What if closed-loop systems didn’t exist?
It is interesting to consider for a moment how complex a thermostat would have to be to function without monitoring; without this closed-loop. It would have to compute how long and how frequently to run the furnace based on the thermal output of the furnace, the volume of the environment being heated, and the thermal loss/gain of the environment, a much more sophisticated and complicated device, further complicated if it also handles cooling.
This task becomes that much more complicated, if not impossible when you factor in equipment degradation and failure as well as variations in the controlled environment. In sum, without closed-loop, a relatively simple device like a thermostat becomes amazingly complicated to carry out your intent.
State of networking today
Surprisingly, this is where we are with networking today! Data center networks are highly complex and mission-critical. Yet legacy automation system approaches focus on helping users automate the complex minutia of the “how”. Telemetry and configurations have traditionally been disjointed, and there have been no attempts to close the loop in the context of network intent.
Well no longer. The Apstra Operating System (AOS®) is a distributed operating system for the data center network, the same way self-driving software acts as an operating system for the car. AOS delivers a self-operating network — enabling the user to operate their network at the intent level as one system as opposed to box-by-box.
You can now state your intent for the network e.g. “I’d like to connect 1000 virtual machines in the most cost-effective way”, or “I’d like to connect 5 compute racks, and 1 storage rack with 1Tb/s of east-west bandwidth”. Or “I’d like to create five groups, drag and drop endpoints into these groups dynamically, and set the policies using which these groups can communicate.” Once the network is operational, you can then make changes by stating your intent — “I’d like to swap a Cisco switch with an equivalent Arista switch”; or “I’d like to create a new virtual network”. In all cases, AOS takes care of the “how”, including generating cabling diagrams and specific configurations for all devices in the network. And AOS then validates through continuous closed-loop telemetry that your intent has indeed been realized.

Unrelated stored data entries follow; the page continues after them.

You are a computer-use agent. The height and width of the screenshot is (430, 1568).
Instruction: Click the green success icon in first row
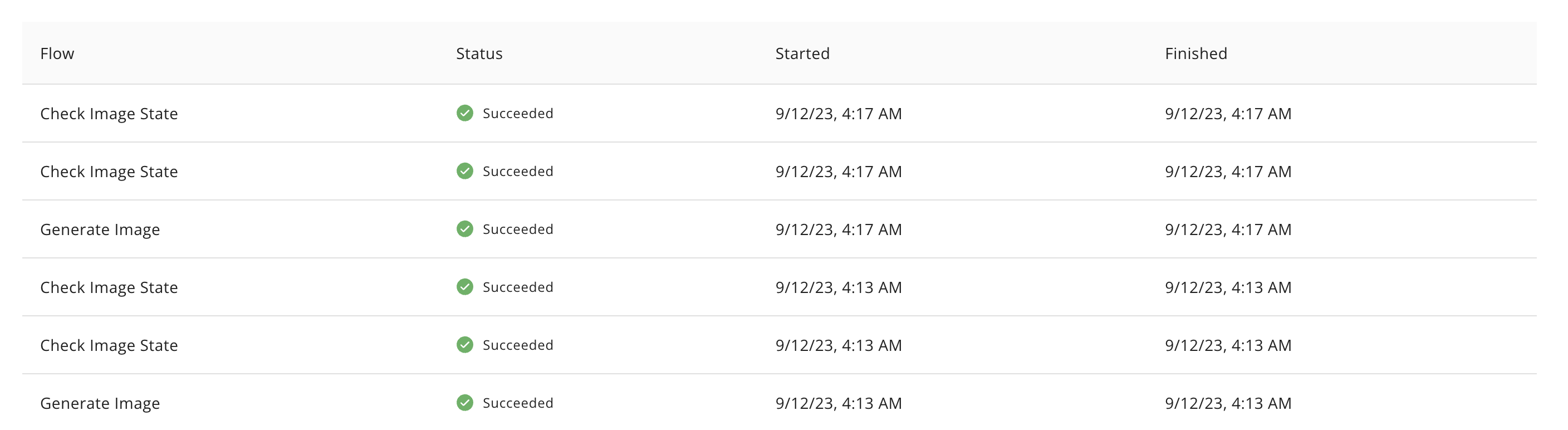(464, 113)
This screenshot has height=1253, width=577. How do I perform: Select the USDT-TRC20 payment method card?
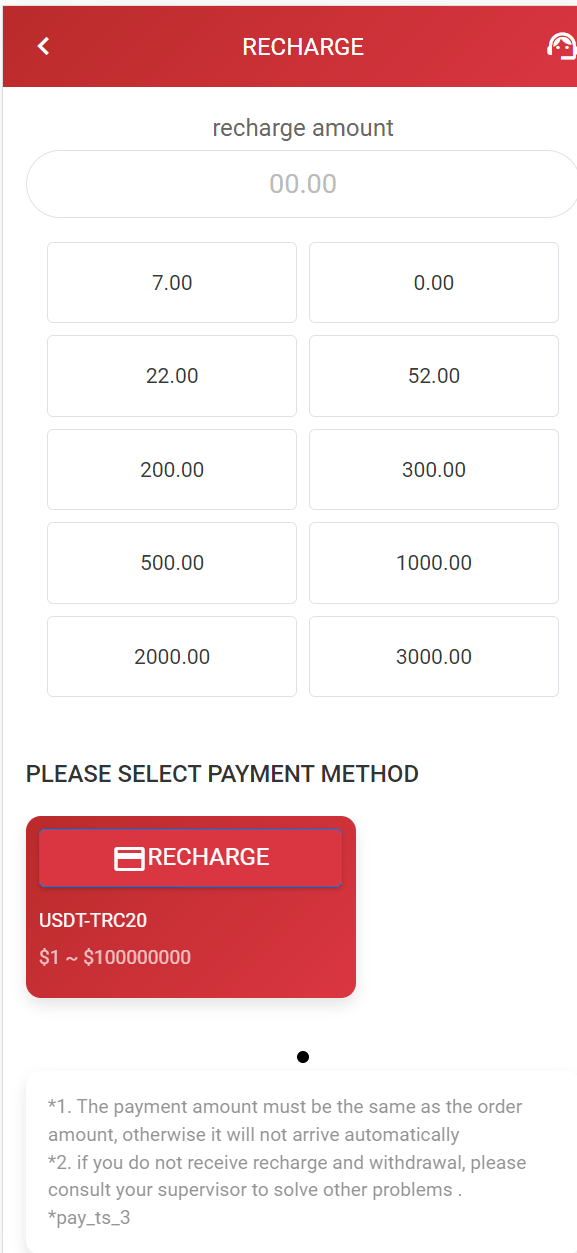pyautogui.click(x=191, y=907)
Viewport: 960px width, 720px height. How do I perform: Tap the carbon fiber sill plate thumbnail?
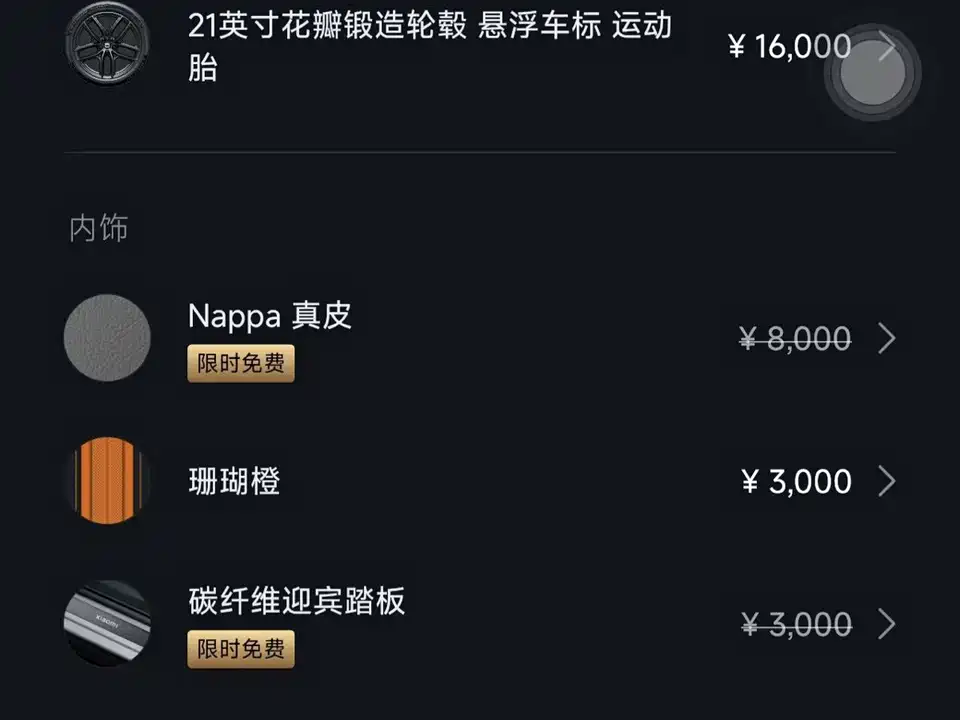(107, 623)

We have been excited by the industry’s reception to the Apstra Self Operating Network™ concept defined in my earlier blog, and have seen other industry leaders concur, including Arista and Juniper, as well as industry forums such as the Stanford Computer Forum.
By deploying AOS, you gain the ubiquitous benefits of an intent-driven, closed-loop approach — applied to your own data center network infrastructure. As with the self-driving car and automatic climate control and our other examples, a self-operating network frees up your time to focus on what you want to achieve rather than how to achieve it. It also offloads you from the error-prone task of dealing with the minutiae of how, including across different vendors’ switches. And, it involves you intelligently when failures or other changes truly require your intervention.
The result is a more reliable and more agile network that demands far less of your time while providing you with all the benefits of a multi-vendor network.